- _What this task involves_: Lay out each line of the listing below as a Markdown table with two columns, "Row" for the row number and "Line" for the line itself, and leave out any blank lines.

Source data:
──────────────────────────────

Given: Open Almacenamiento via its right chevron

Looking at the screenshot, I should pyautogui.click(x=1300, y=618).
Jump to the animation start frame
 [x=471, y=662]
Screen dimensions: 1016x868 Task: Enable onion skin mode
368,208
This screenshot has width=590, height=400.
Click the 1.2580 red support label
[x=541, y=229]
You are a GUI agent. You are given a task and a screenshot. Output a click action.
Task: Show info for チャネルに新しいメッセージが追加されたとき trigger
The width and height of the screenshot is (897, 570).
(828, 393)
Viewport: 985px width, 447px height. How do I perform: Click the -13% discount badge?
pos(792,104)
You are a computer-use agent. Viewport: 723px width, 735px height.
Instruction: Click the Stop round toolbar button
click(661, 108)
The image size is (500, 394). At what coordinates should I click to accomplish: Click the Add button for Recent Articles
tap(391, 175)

──────────────────────────────

- _Completed exercise_:
| Row | Line |
|---|---|
| 1 | Given: Open Almacenamiento via its right chevron |
| 2 | Looking at the screenshot, I should pyautogui.click(x=1300, y=618). |
| 3 | Jump to the animation start frame |
| 4 |  [x=471, y=662] |
| 5 | Screen dimensions: 1016x868 Task: Enable onion skin mode |
| 6 | 368,208 |
| 7 | This screenshot has width=590, height=400. |
| 8 | Click the 1.2580 red support label |
| 9 | [x=541, y=229] |
| 10 | You are a GUI agent. You are given a task and a screenshot. Output a click action. |
| 11 | Task: Show info for チャネルに新しいメッセージが追加されたとき trigger |
| 12 | The width and height of the screenshot is (897, 570). |
| 13 | (828, 393) |
| 14 | Viewport: 985px width, 447px height. How do I perform: Click the -13% discount badge? |
| 15 | pos(792,104) |
| 16 | You are a computer-use agent. Viewport: 723px width, 735px height. |
| 17 | Instruction: Click the Stop round toolbar button |
| 18 | click(661, 108) |
| 19 | The image size is (500, 394). At what coordinates should I click to accomplish: Click the Add button for Recent Articles |
| 20 | tap(391, 175) |